Proof of $x=y \rightarrow [P(x) \rightarrow P(y)]$

I'm having a hard time with the proof $x=y \rightarrow [P(x) \rightarrow P(y)]$. I know that the generic steps are: (1) Given $x=y$. (2) Assume $P(x)$. (3) Since $x=y$ and $P(x)$, then, $P(y)$. Nevertheless, I would like a more detailed explanation on step 3. How can we infer that $P(y)$ derives from $x=y$ and $P(x)$, if this is exactly what we're trying to prove beforehand? As it is formulated, it seems like a self-refered proof.

All my attempts to overcome this apparent self-reference have failed. If, for example, we interpret $P(x)$ as logically equivalent to some truth set $X=\{x_0, x_1... x_n\}$, then $P(x)$ would mean $x\in\{x_0, x_1... x_n\}$, which is the same as $x=x_0 \lor x=x_1 \lor \ldots x=x_n$. Since $x=y$, then $y=x_0 \lor y=x_1 \lor \ldots y=x_n$, which is $P(y)$. However, this last inference also applies the implication $x=y \rightarrow [P(x) \rightarrow P(y)]$.


Solution 1:

As an example, I use the natural deduction system for first-order logic defined here: https://leanprover.github.io/logic_and_proof/index.html

See Section 3 "Natural Deduction for Propositional Logic", and Section 8 "Natural Deduction for First Order Logic".

Here is the proof: $$\dfrac{\dfrac{\dfrac{\dfrac{}{x=y}1 \quad \dfrac{}{P(x)}2}{P(y)}\mathsf{sub}}{P(x)\to P(y)}2\to I}{(x=y)\to (P(x)\to P(y))}1\to I$$

Solution 2:

How can we infer that $P(y)$ derives from $x=y$ and $P(x)$, if this is exactly what we're trying to prove beforehand? As it is formulated, it seems like a self-refered proof.

You are asking why it is that if $P(x)$ and $x=y$, then $P(y)$. Well, let's think about it: Suppose I tell you that Bob is 6 feet tall. I am also telling you that Bob is the brother of Jim. What can you now infer? That the brother of Jim is 6 feet tall.

In general: if I know that $x$ has some property, and I also know that $x$ and $y$ are the same object, then $y$ has that same property. Really, that's all there is to it. If you question that, I really don't know what to say. But any rational person would agree to the truth of that, and the rule simply formalizes it.

* [PROBLEM TO SOLVE]
What are the generic steps of the proof that the person asking in the thread lists at the start? The lines that come next have nothing to do with the thread.

* [PROVIDED DATA]
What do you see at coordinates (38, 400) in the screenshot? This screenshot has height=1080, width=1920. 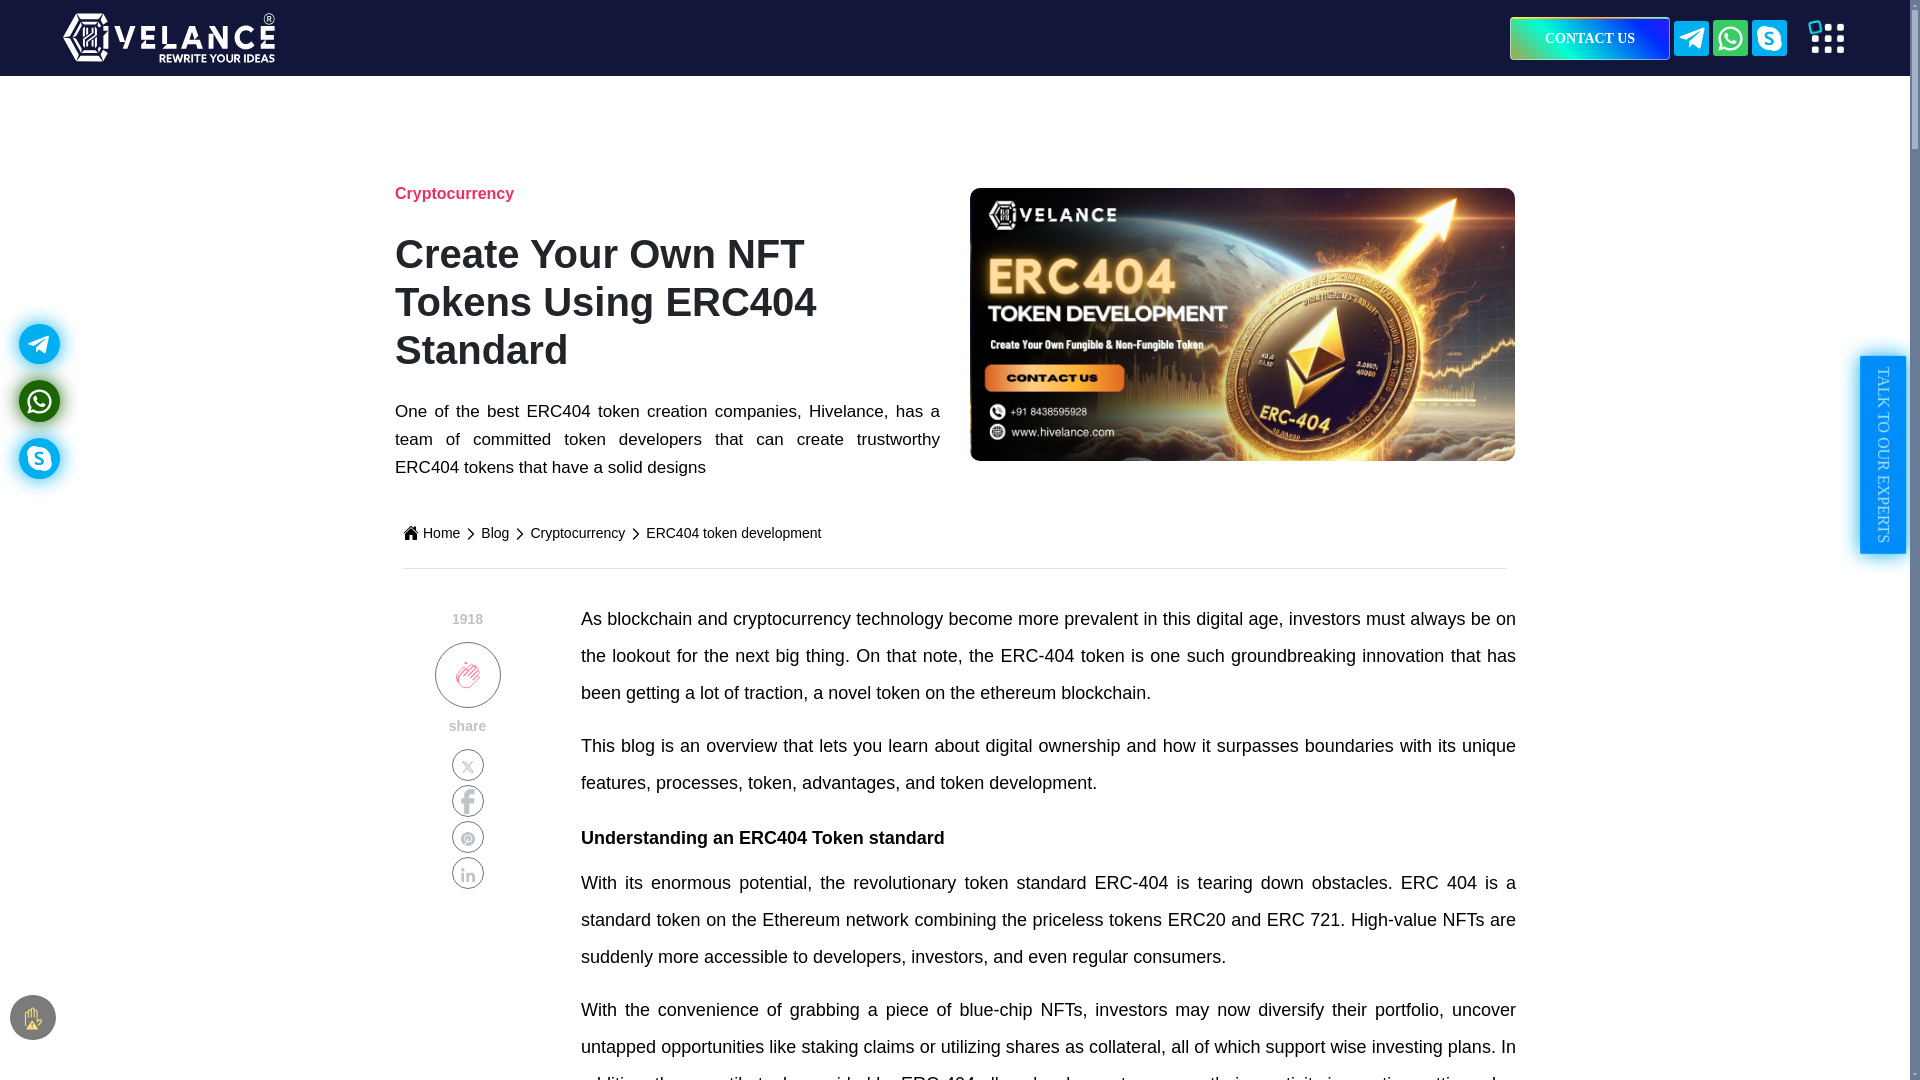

* [RESPONSE]
1. Given $x=y$.
2. Assume $P(x)$.
3. Since $x=y$ and $P(x)$, then, $P(y)$.